---------- Page text

Incident Report: ISP Outage & Post-Recovery Failures¶
Date: 2026-03-05 Duration: ~4 hours (ISP) + ~30 minutes (recovery) Severity: High — all homelab services unreachable externally ISP: Tigo Paraguay (ARRIS modem, bridge mode)
Summary¶
A 4-hour ISP outage took the entire homelab offline. After the ISP restored service, OPNsense re-acquired its WAN DHCP lease automatically and internet connectivity was restored to all hosts. However, 3 Docker containers on the Docker VM were found crash-looping due to missing .env secret files — a pre-existing configuration gap exposed by the outage investigation. Remote access via Tailscale was impossible during the outage because all homelab nodes depend on internet to reach the Headscale coordinator.
Timeline (PYT, UTC-3)¶
| Time | Event |
|---|---|
| ~01:00 | ISP outage begins (Tigo) |
| ~01:00 | All Tailscale tunnels to homelab nodes drop (no internet → no DERP relay) |
| ~01:00 | Uptime Kuma on VPS detects all homelab monitors as DOWN |
| ~05:00 | ISP restores service |
| ~05:00 | OPNsense WAN auto-renews DHCP lease (181.127.152.105) |
| ~05:00 | Tailscale tunnels begin reconnecting on Docker VM, NAS, Proxmox |
| 05:20 | Investigation begins — Mac on phone hotspot, USB-C ethernet to MokerLink switch |
| 05:22 | Mac gets 192.168.2.100 on LAN (OPNsense DHCP not responding to new adapter) — manually set 192.168.0.300 |
| 05:25 | Confirmed: OPNsense has WAN IP, can ping 8.8.8.8. Proxmox and Docker VM also have internet |
| 05:28 | Found 3 containers crash-looping: immich-db, paperless-db, authelia |
| 05:30 | Root cause: missing .env files for 5 stacks (photos, documents, auth, media, monitoring) |
| 05:32 | Generated secrets, created .env files, fixed Authelia volume permissions |
| 05:33 | All containers recovered. Authelia schema migrated (v0→v23), listening on :9091 |
| 05:40 | All Tailscale nodes online. Full homelab operational |
Root Causes¶
1. ISP Outage (external, uncontrollable)¶
Tigo Paraguay had a ~4-hour service interruption. The ARRIS modem in bridge mode passes through the ISP connection to OPNsense WAN. No local mitigation possible for this.

--------------------
---------- Data extract

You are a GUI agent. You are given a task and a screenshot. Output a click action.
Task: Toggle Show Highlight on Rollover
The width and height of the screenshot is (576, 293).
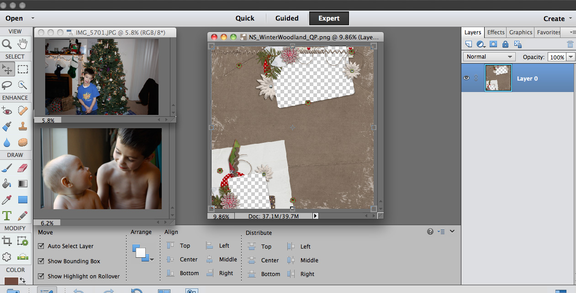pyautogui.click(x=42, y=277)
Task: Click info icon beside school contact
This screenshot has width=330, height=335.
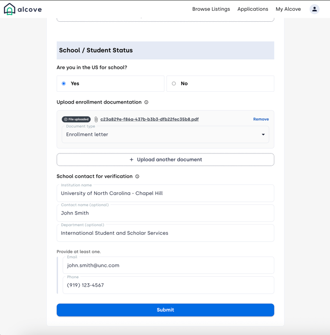Action: (137, 176)
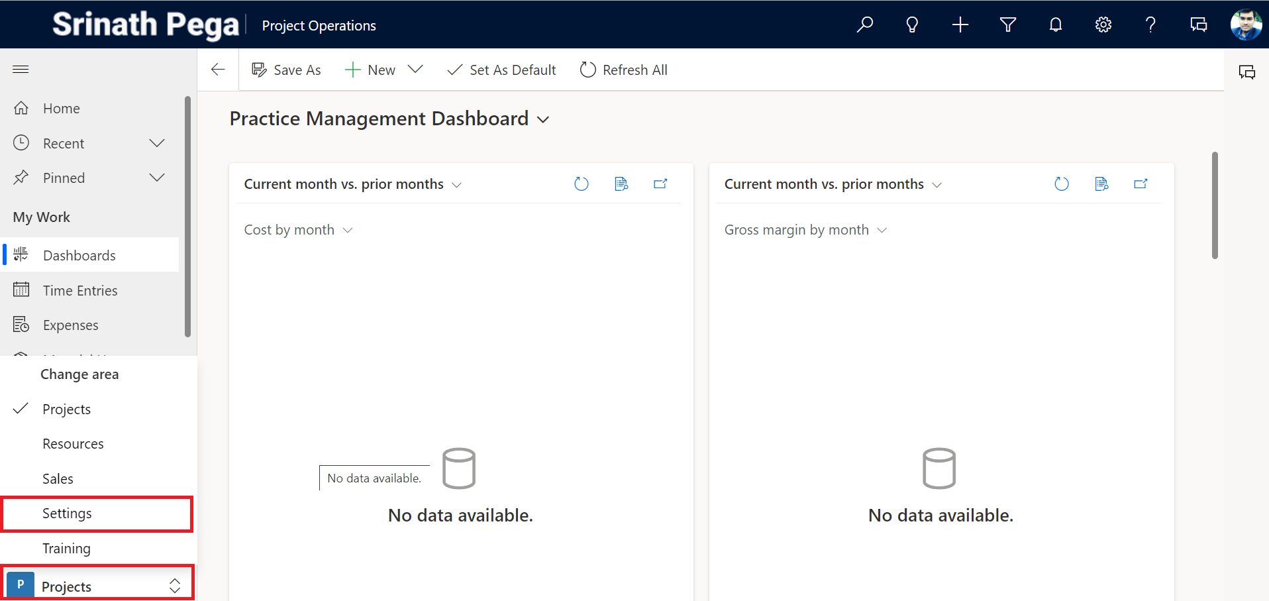1269x601 pixels.
Task: Click the dashboard vertical scrollbar
Action: pos(1214,205)
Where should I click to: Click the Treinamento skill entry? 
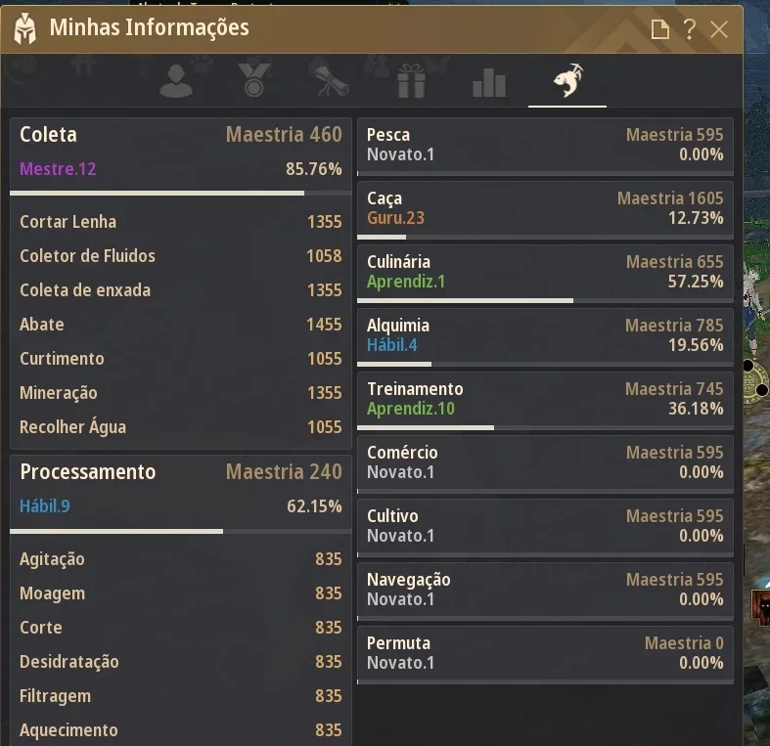coord(545,401)
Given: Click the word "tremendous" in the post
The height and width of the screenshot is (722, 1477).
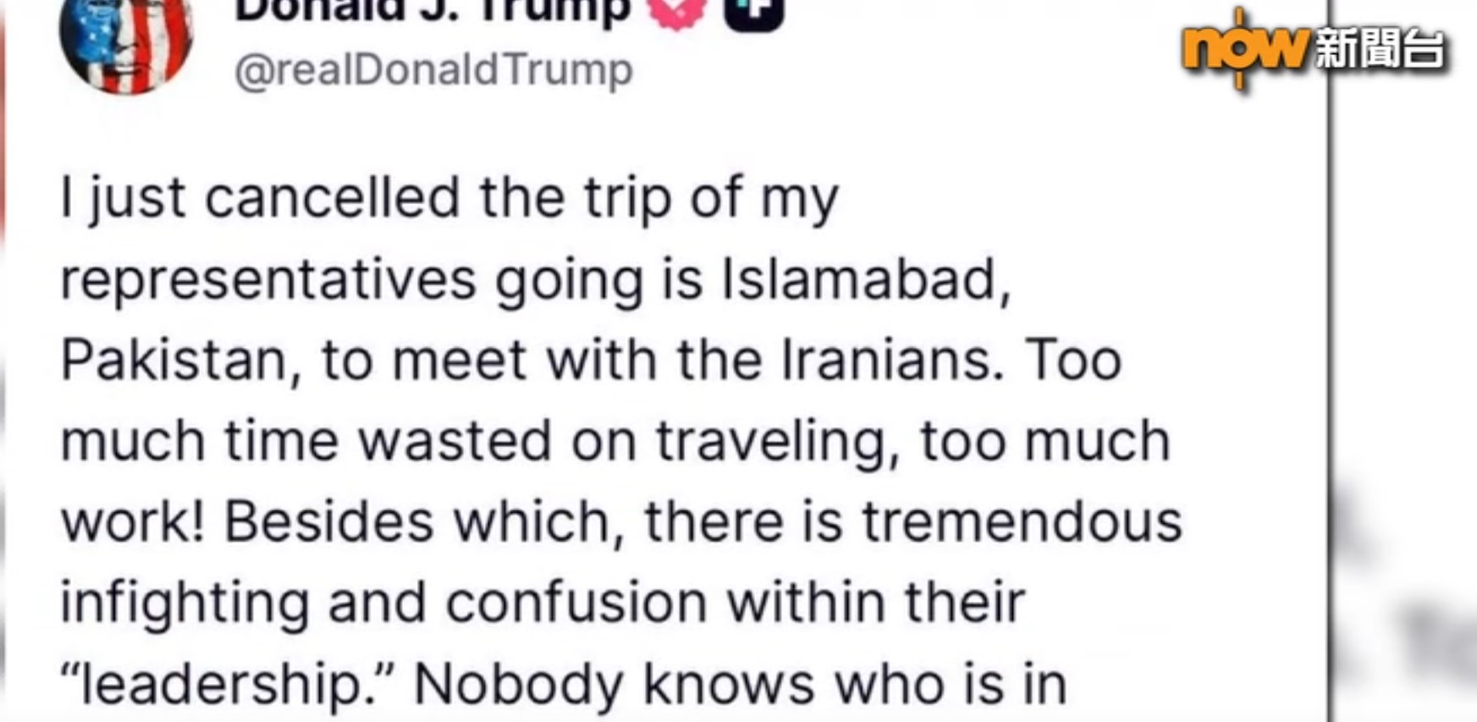Looking at the screenshot, I should [x=1022, y=521].
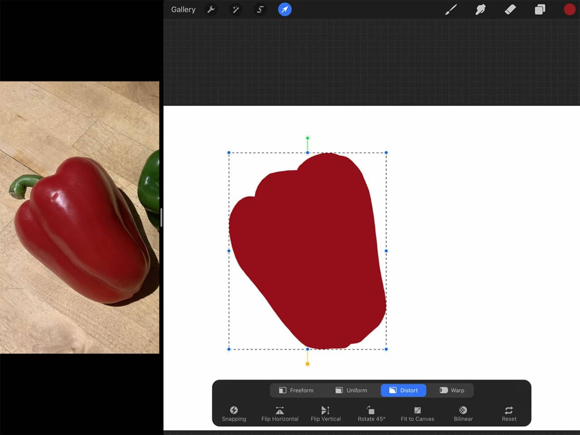Select the Eraser tool
This screenshot has width=580, height=435.
point(510,9)
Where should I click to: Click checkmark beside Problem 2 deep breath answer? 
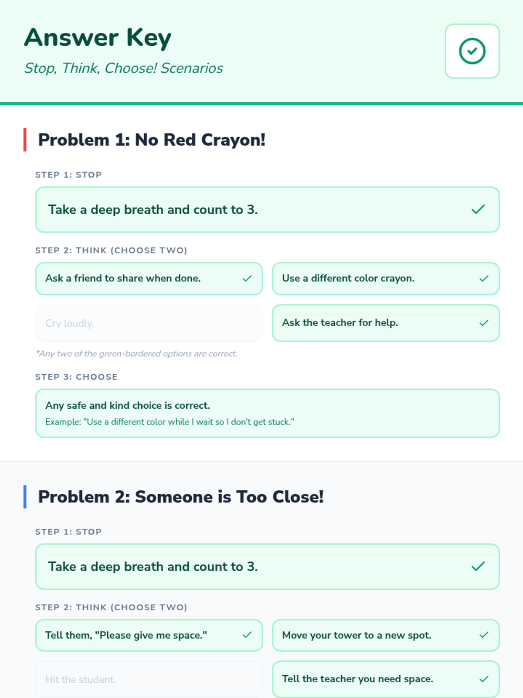point(478,566)
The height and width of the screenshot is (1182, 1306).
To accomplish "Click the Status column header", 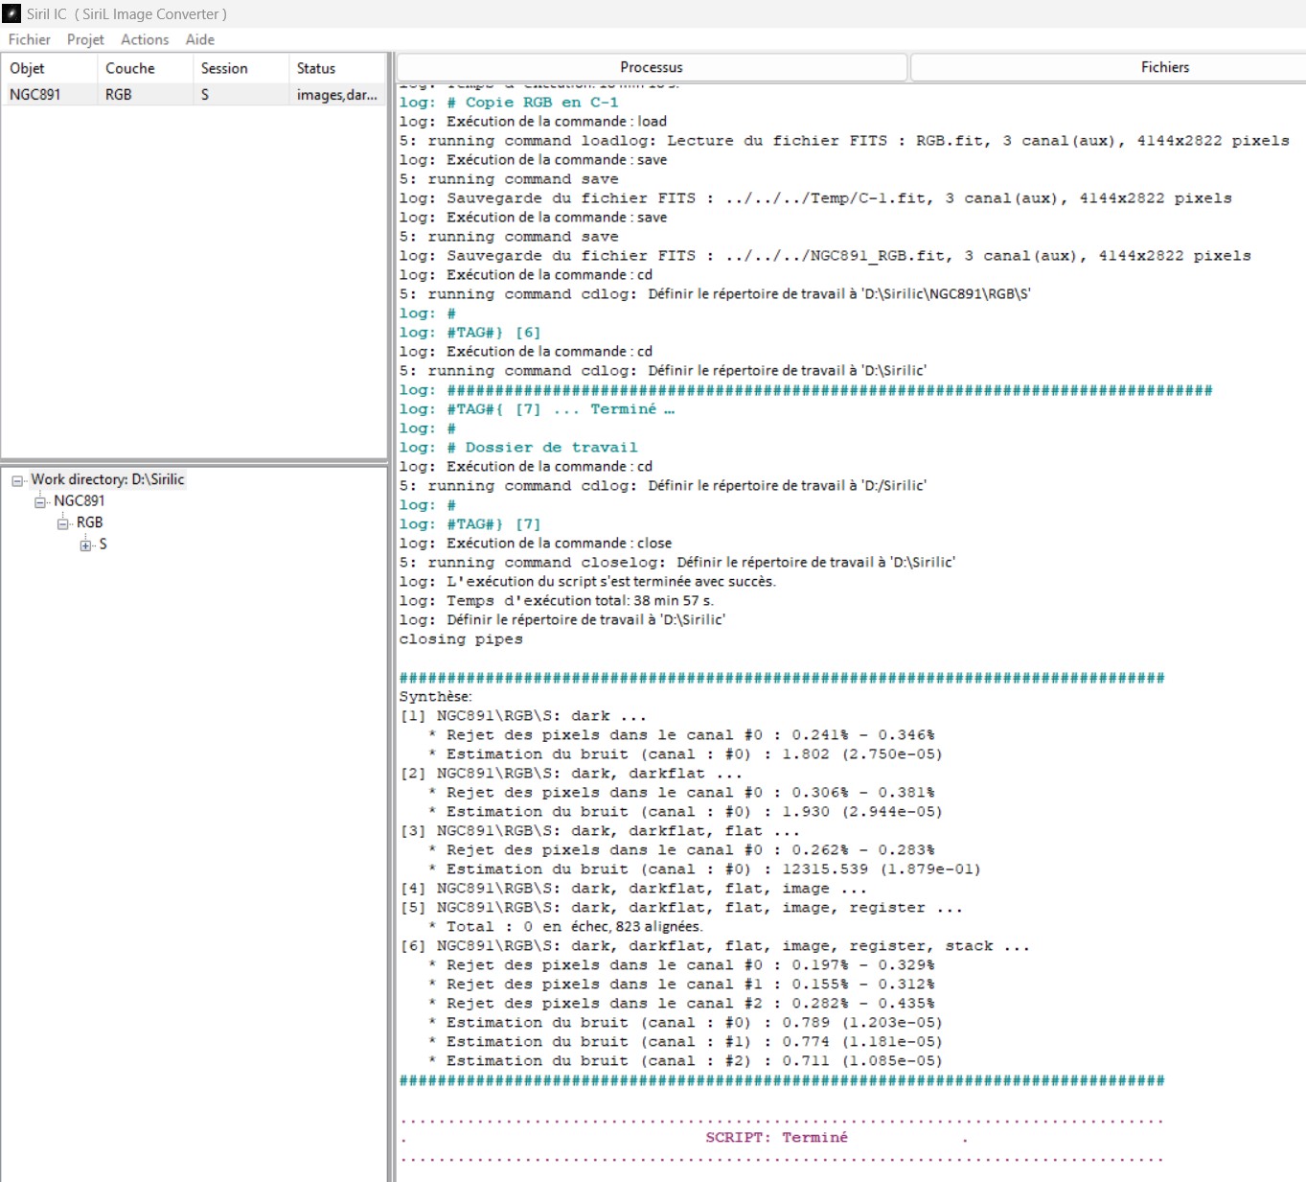I will [x=337, y=68].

--------------------

## Work instructions
(a) Reproduce the portion of the ISP outage incident report from "Incident Report: ISP" up to and including "modem, bridge mode)".
(b) According to the ISP outage incident report, why was remote access through Tailscale impossible during the outage? Answer in one to three sentences.
(c) Continue the ISP outage incident report from the point where it stops.
You can set the material aside.

## Exercise results
(a)
Incident Report: ISP Outage & Post-Recovery Failures¶
Date: 2026-03-05 Duration: ~4 hours (ISP) + ~30 minutes (recovery) Severity: High — all homelab services unreachable externally ISP: Tigo Paraguay (ARRIS modem, bridge mode)

(b) Remote access through Tailscale was impossible because every homelab node relies on the internet to reach the Headscale coordinator. When the ISP connection went down, the Tailscale tunnels to those nodes dropped, since without internet there was no DERP relay.

(c)
2. No Remote Access During Outage¶
All homelab nodes connect to the self-hosted Headscale coordinator (hs.cronova.dev) on the VPS via the internet. When the ISP goes down:
- Tailscale tunnels on Docker VM, NAS, and Proxmox cannot reach Headscale
- Existing tunnels expire within minutes
- The only access path is physical LAN — requiring the operator to be on-site and connected to the MokerLink switch
Impact: Cannot diagnose or fix any issue remotely during an ISP outage.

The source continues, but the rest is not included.